Jalur KA Cibatu-Garut-Cikajang merupakan jalur percabangan yang menghubungkan Stasiun Cibatu dengan Stasiun Cikajang melewati Kota Garut. Sebagian dari jalur ini, yaitu Cibatu-Garut sepanjang 19,3 kilometer, telah diaktifkan kembali dan beroperasi sejak 22 Maret 2022. Reaktivasi ini dilakukan oleh PT Kereta Api Indonesia (KAI) selama dua tahun (2019-2022). Jalur Garut-Cibatu sendiri pertama kali dibuka pada tahun 1889 dan berhenti beroperasi pada tahun 1983.
Gubernur Jawa Barat, Dede Mulyadi memiliki gagasan untuk mengaktifkan kembali seluruh jaringan kereta api di Jawa Barat, termasuk jalur yang melewati Stasiun Cikajang. Menurut Djoko, reaktivasi jalur ini dapat memberikan dampak positif bagi perekonomian dan pariwisata daerah Garut, serta membangkitkan kembali potensi pariwisata dan perekonomian masyarakat Priangan.
Namun, Djoko mengingatkan bahwa reaktivasi jalur kereta api bukanlah perkara mudah. Dibutuhkan tekad yang kuat dan anggaran yang memadai. Mengandalkan Anggaran Pendapatan Belanja Daerah (APBD) saja tidak akan cukup. Provinsi Jawa Barat masih memiliki prioritas lain, seperti pembangunan jaringan jalan di daerah-daerah yang perlu segera diselesaikan.

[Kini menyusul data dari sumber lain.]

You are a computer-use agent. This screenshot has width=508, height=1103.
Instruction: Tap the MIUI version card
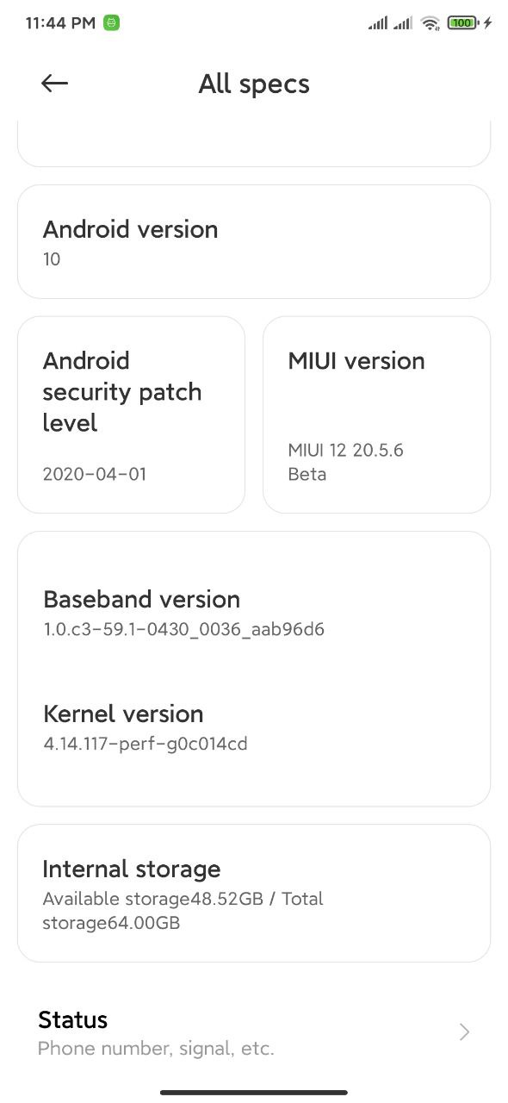click(x=376, y=414)
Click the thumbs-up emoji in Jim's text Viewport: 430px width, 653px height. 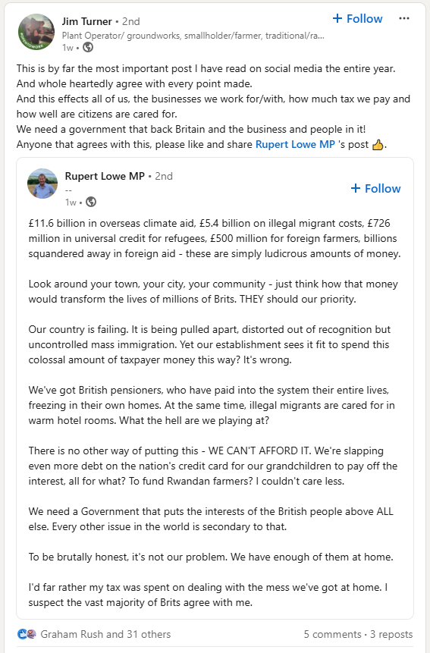pos(378,145)
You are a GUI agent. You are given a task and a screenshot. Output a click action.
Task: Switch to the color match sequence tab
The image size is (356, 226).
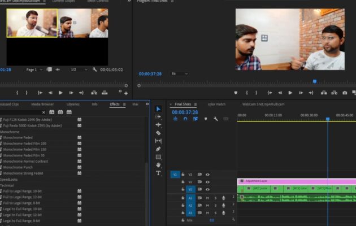tap(216, 104)
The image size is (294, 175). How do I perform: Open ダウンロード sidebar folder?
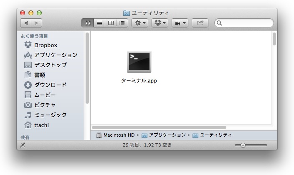[50, 85]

Menurut data dari Direktorat Jenderal Perkeretaapian (2010), terdapat 14 jalur KA non-aktif di Provinsi Jawa Barat. Selain Cibatu-Garut-Cikajang, jalur-jalur tersebut meliputi:
- Banjar-Cijulang (83 kilometer)
- Cikudapateh-Ciwidey (27 kilometer)
- Dayeuhkolot-Majalaya (18 kilometer)
- Rancaekek-Jatinangor-Tanjungsari (12 kilometer)

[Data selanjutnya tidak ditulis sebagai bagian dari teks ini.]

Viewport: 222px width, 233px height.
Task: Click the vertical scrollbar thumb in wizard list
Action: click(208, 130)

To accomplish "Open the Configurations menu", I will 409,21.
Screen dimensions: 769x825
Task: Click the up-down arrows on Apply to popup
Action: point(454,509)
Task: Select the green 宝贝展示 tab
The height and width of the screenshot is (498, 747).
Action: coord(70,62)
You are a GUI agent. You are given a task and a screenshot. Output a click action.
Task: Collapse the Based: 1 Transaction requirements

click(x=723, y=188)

- Cirebon-Jamblang-Jatiwangi-Kadipaten (67 kilometer)
- Mundu-Ciledug-Losari (40 kilometer)
- Jatibarang-Indramayu (19 kilometer)
- Cikampek-Cilamaya (28 kilometer)
- Cikampek-Wadas (16 kilometer)
- Kerawang-Lamaran-Rengasdengklok (21 kilometer)
- Lamaran-Wadas (15 kilometer)
- Mundu-Ciledug-Losari (40 kilometer)
- Tasiksmalaya-Singaparna (17 kilometer)
Djoko menekankan bahwa membangun kembali jaringan rel yang sudah lama tidak beroperasi tidak hanya membutuhkan anggaran untuk pekerjaan fisik. Perlu juga memikirkan solusi bagi warga yang telah menempati lahan di sepanjang jalur dan stasiun. Kementerian Perumahan dan Kawasan Permukiman perlu dilibatkan untuk menyediakan permukiman baru bagi warga yang terkena dampak reaktivasi.
"Permukiman sebaiknya tidak jauh dengan tempat tinggal sekarang. Kalaupun jauh, masih disediakan akses layanan angkutan umum. Agar warga yang menghuni mudah mobilitas ke pusat ekonomi (pasar)," kata Djoko. Ia berharap reaktivasi jalan rel di Jawa Barat dapat segera terwujud, menghidupkan kembali kenangan masa lalu dan memberikan manfaat bagi masyarakat.